Paying India and China to do what, exactly?

Anyone with a sense of decency and proportion about humanity’s current environmental predicament understands and sympathises with the claim by developing countries that the developed countries should actively support their contribution to controlling global warming by technology transfers, improved terms of trade and direct funding. Conversely, as India and China’s own governments have pointed out, the attitude of the governments of developed countries to their position is hypocritical at best and shameless at worst.

But at the same time, is it really clear exactly what would be accomplished by such support? Just as the justice of their cause is clear to anyone with half an eye, so the doubtfulness of their chosen route to development is clear to anyone with half an ear for the brilliant but discordant disharmonies of emerging capitalism. For both India and China (and most other developing countries) have certainly set themselves on a strictly capitalist road to industrialisation, and it is exactly this that undermines their claims to the sympathy and assistance of developed countries.

Not that the latter are any less culpable – after all, we invented capitalism, we made sure that most developing countries (with the notable exception of China itself) would adopt a capitalist strategy for economic development, and we have wilfully turned a blind eye to the environmental (not to mention social, cultural, political and psychological) consequences of our own road to wealth. But to support the industrialisation of any country on the same basis would only be more of the same problem we already have. Indeed, capitalism’s incessant demand for growth and more growth, coupled with the lower ‘carbon efficiency’ of less developed countries’ industries, would actually make the problem disproportionately worse. So even if the global environment could countenance the rapid doubling and trebling of the global economy, the environmental impact is actually likely to be much worse than that.

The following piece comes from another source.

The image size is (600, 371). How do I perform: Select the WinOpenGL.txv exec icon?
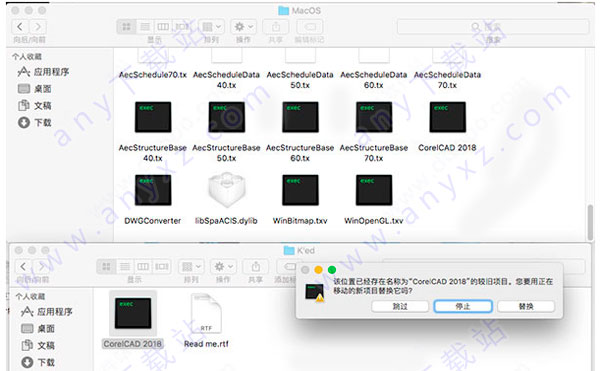pyautogui.click(x=374, y=190)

So what is the answer? Beats me. But it isn’t capitalist development, because that can only lock us – and in this case it really is us all – into a worse problem. Nor will it solve developing countries’ developmental problems, given that they are far more likely to suffer from the resulting climate chaos, resource depletion and ecosystems damage than their more developed neighbours.

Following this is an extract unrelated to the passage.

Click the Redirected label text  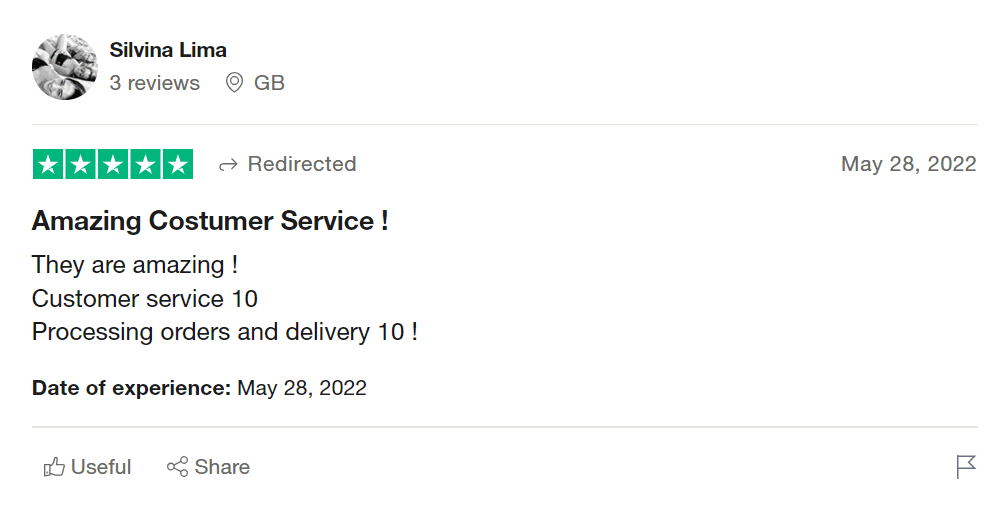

Wednesday, August 19, 2009

Should We Seek to Save Industrial Civilisation?

Yeasterday George Monbiot's website published a debate between George and Paul Kingsnorth on the question Should We Seek to Save Industrial Civilisation?

I commented on this rather abstract discussion, and here is what I said:

I find myself bemused by this debate. On the other hand, after reading
George’s Captive State, I would have expected a more specific focus on exactly
what it is about our economic system that drives its relentless growth, and on
the other I am sure I can’t be alone in finding any dispute that lays the blame
for environmental disaster at the door or either ‘founding myths’ or ‘humanity’
a bit abstract, to say the least.

Industry does not lead to environmental collapse. Firstly, any machine or
factory or oil well or fishing fleet can be shut down or made more
environmentally friendly any time its controllers want to do so, and secondly I
see no reason to believe that those who control these things are inherently
blind to the facts of climate chaos, peak oil and all the rest. Rather, the
issues are what it is that motivates whether or not we turn down industry and
who realistically exercises enough control to do so. These are matters of
society’s political and economic structure, not abstract speculation.

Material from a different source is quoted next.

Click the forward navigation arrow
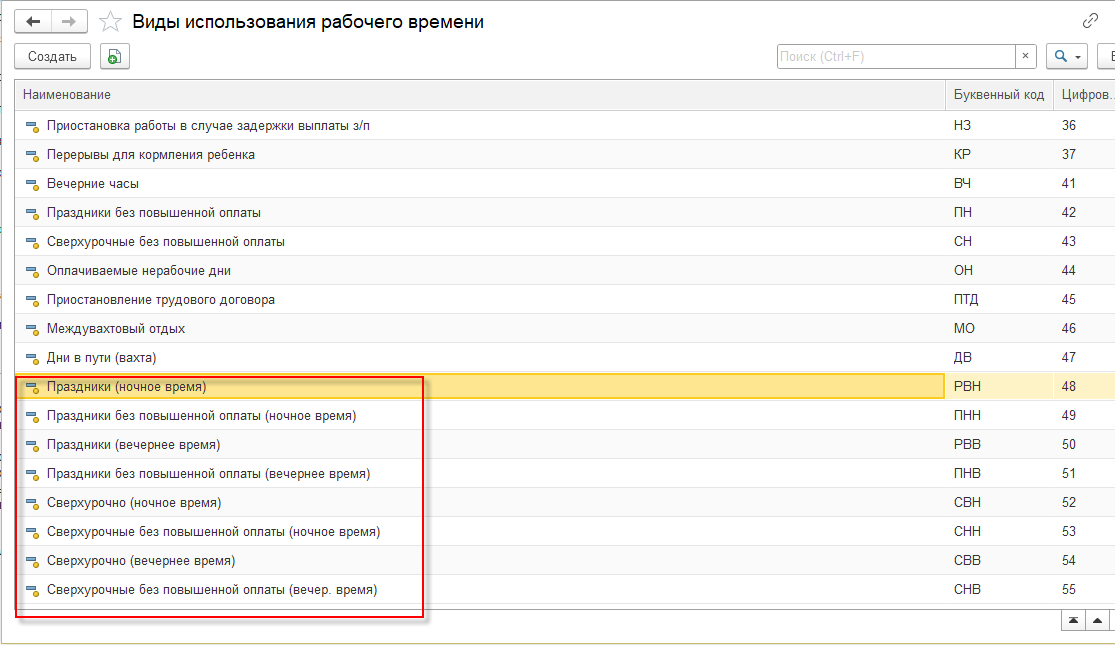[x=68, y=21]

As far as motivation is concerned, our economic system is driven by profit,
and practically every sector of our global economy is committed to investments
that demand a return for decades to come. So although there is no technical
reason why the factories and power stations cannot be switched off, the economic
consequences would be disastrous. So cars keep roaring off the production lines
and the oil keeps gushing not because of Judaeo-Christian foundation myths about
control over nature or because we are too weak to give up foreign holidays, but
because if stopped buying, there would be no revenues to repay the bank loans
that fund all those hotels, aircraft, oil wells, and all the rest.

The same can be said of industry as a whole – the issue is not one of
industry as such but of the economic motivation that determines how industry is
used and developed. There the answer is simple: it is run and developed for
profit, and unless the state intervenes to impose specific environmental and
social obligations, nothing else. Nor, while those who control this whole cycle
limit their perspective to profitability, can things be otherwise. But at the
same time, they could not change this perspective to something more socially and
environmentally responsible even if they wanted too without markets and
investors simply demolishing them. That is only likely to change if there is a
truly vast realignment of our economic system, such that social and
environmental sustainability became our ultimate criterion for economic success
and profitability, if it remained at all, would become a secondary accounting
issue, not the be-all and end-all of industrial civilisation.

In short, it is capitalism that is the ‘fifth horseman’ who drives the four
horsemen of our impending environmental apocalypse – global warming, ecosystems
collapse, resource depletion and (the disastrously adverse effects of)
population growth. Conversely, it is wholly implausible that the motivation for
and control over our industrial civilisation will shift away from profitability
and radical unsustainability without equally radical political

All in all, I don’t know how far capitalism can be adapted to social and
environmental sustainability – given its inherent drive for economic growth,
either it or civilisation itself will have to give – but I am quite certain that
capitalism is a much more realistic answer than Paul and George’s rather
speculative abstractions.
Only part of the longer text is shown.